The Reserve Bank is consulting on ways to tighten mortgage lending, following an update to the agreement between the Government and the Reserve Bank on addressing housing issues.
The move could see a drop in high loan-to-value-ratios and the implementation of debt-to-income restrictions to tackle "financial stability risks".
Finance Minister Grant Robertson said the update to the Memorandum of Understanding (MoU) "to further protect the financial system and support the Government’s housing objectives" should not unduly impact first home buyers.
"This change will ensure that the Reserve Bank has the flexibility to respond to emerging financial stability risks and deploy appropriate tools as required," he said.
Deputy Governor Geoff Bascand said the update to the MoU "adds debt serviceability restrictions to the list of tools available which will enable us to be more targeted in our approach to tackling financial stability risks".
Bascand said they were focussed on making sure borrowers were resilient to future conditions, adding he was particularly concerned about people who had borrowed with high loan-to-value-ratios (LVRs) and high debt-to-income ratios, in the last year.
"If house prices were to fall, some buyers could face the possibility of negative equity – which means the value of their property is below the outstanding balance on their mortgage," he said.
"We’ve already made adjustments to LVR restrictions to partially manage this risk, but we haven’t seen a sufficient reduction in risky lending."
The Reserve Bank was consulting on reducing the amount of high LVR lending, proposing to restrict and reduce the amount of people who can access the loans from banks for owner-occupied housing.
Currently 20 per cent are able to get a LVR of 80 per cent, the Reserve Bank wants that down to 10 per cent.
Bascand also wanted to consult in October on bringing in debt-to-income restrictions or interest rate floors "in an effort to provide further comfort that borrowing is sustainable".

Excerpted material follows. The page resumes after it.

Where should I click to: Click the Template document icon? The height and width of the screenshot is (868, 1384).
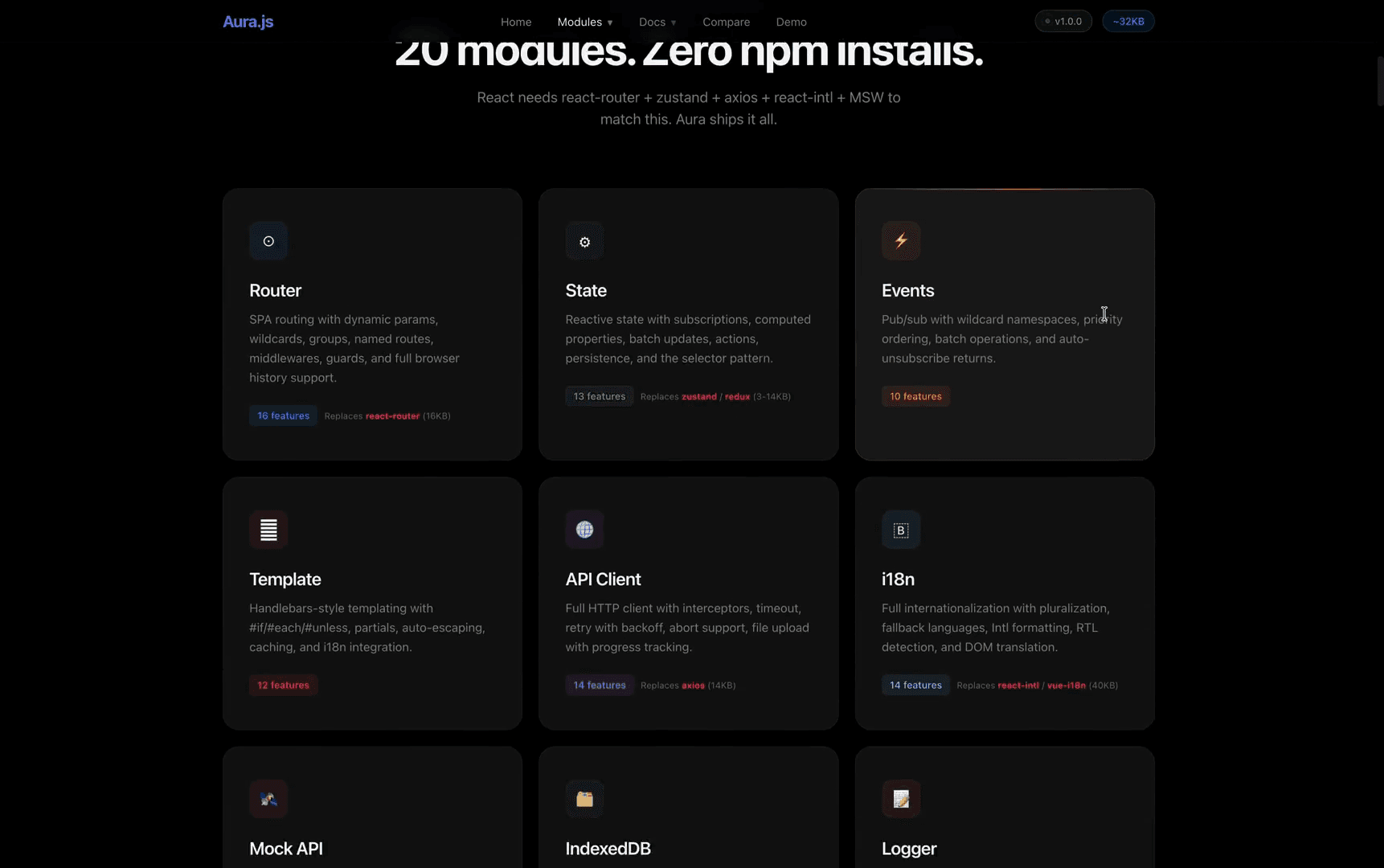(268, 529)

"Introducing debt-to-income ratios will take longer, whereas the banking industry has informed us that interest rate floors could be implemented more quickly."

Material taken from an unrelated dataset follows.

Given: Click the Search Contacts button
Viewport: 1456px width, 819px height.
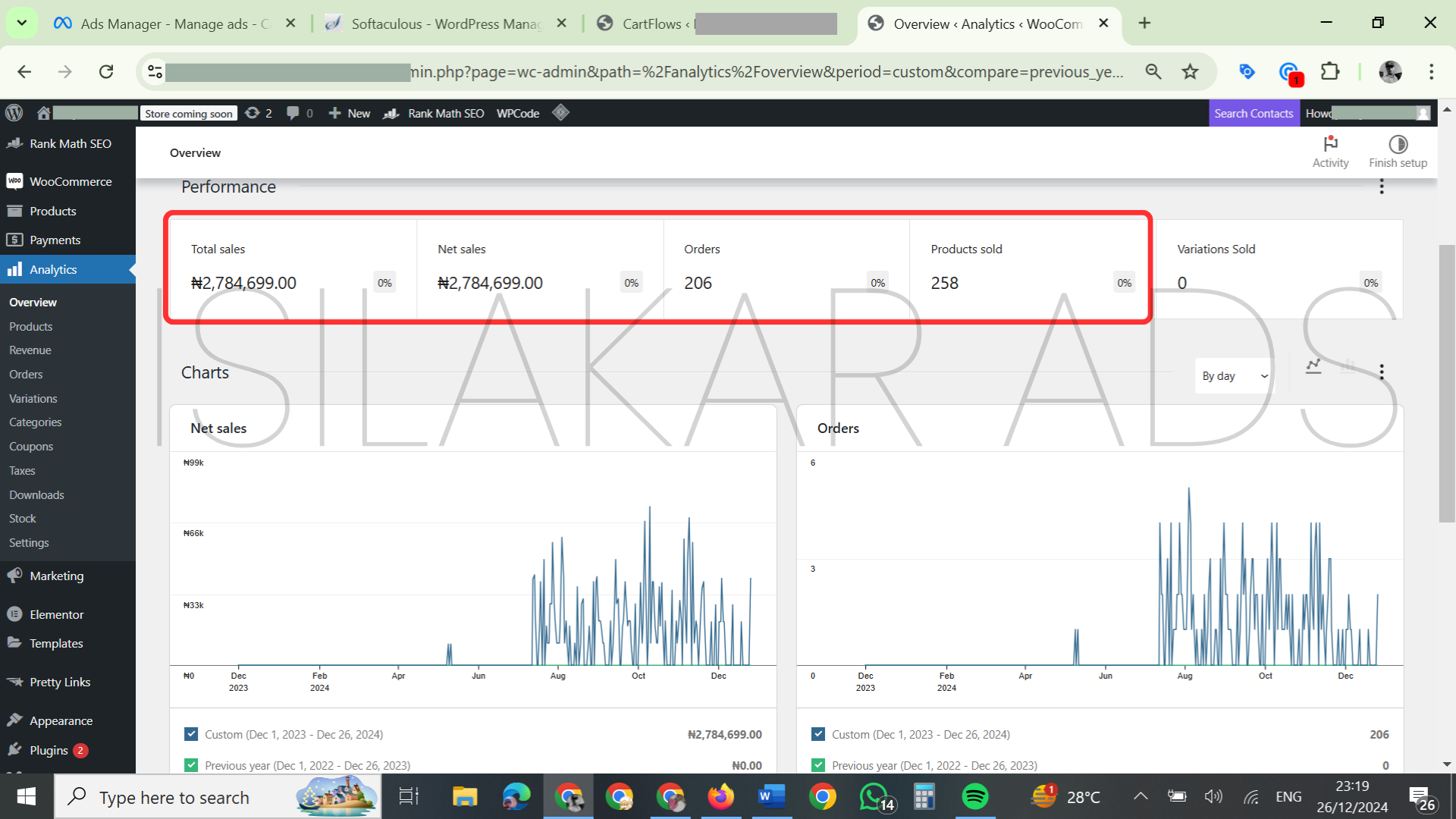Looking at the screenshot, I should pyautogui.click(x=1254, y=113).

Robertson said it was "sensible for the Reserve Bank to consult on lending rules designed to ensure the stability and soundness of the financial system".

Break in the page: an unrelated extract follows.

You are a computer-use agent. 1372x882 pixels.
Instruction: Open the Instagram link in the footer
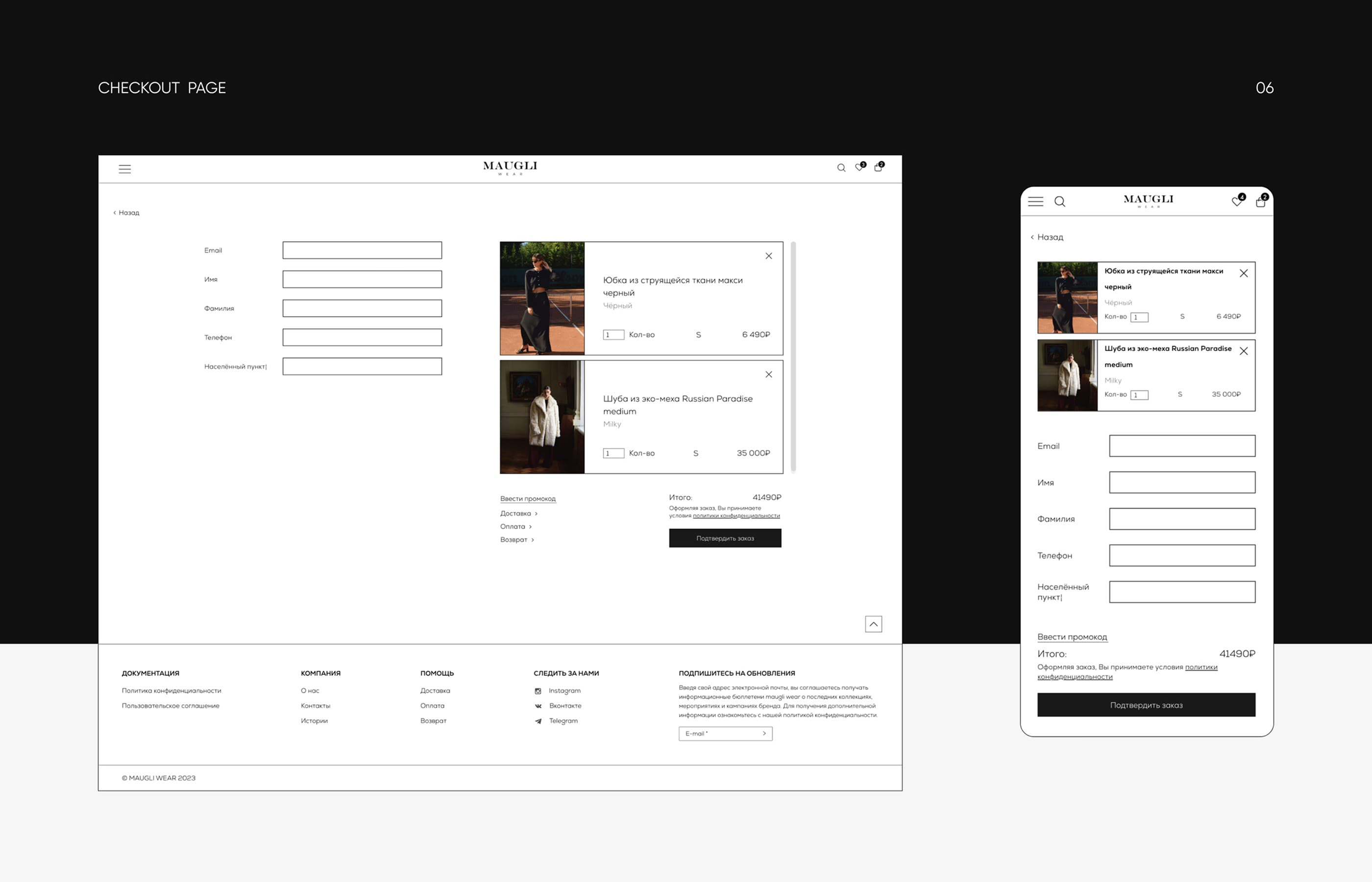[564, 691]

"Under changes introduced earlier this year, the Reserve Bank also has to have regard for the Government’s housing policy to support more sustainable prices, including by dampening investor demand for existing housing stock, which would improve affordability for first-home buyers."
1 NEWS reported in June that the Reserve Bank would have more options available after the Finance Minister agreed to allow the central bank to introduce debt serviceability restrictions to its toolkit.
Robertson last November began attempting to get the Reserve Bank to take housing into account in its decisions, in a bid to try and get the market under control.
"Now is the time to consider how the Reserve Bank may contribute to a stable housing market," Robertson said at the time.
In the letter to Reserve Bank Governor, Robertson wrote: "I am concerned that the recent rapid escalation in housing prices, and forecasts for this to continue, are affecting the Government’s ability to meet the economic objective".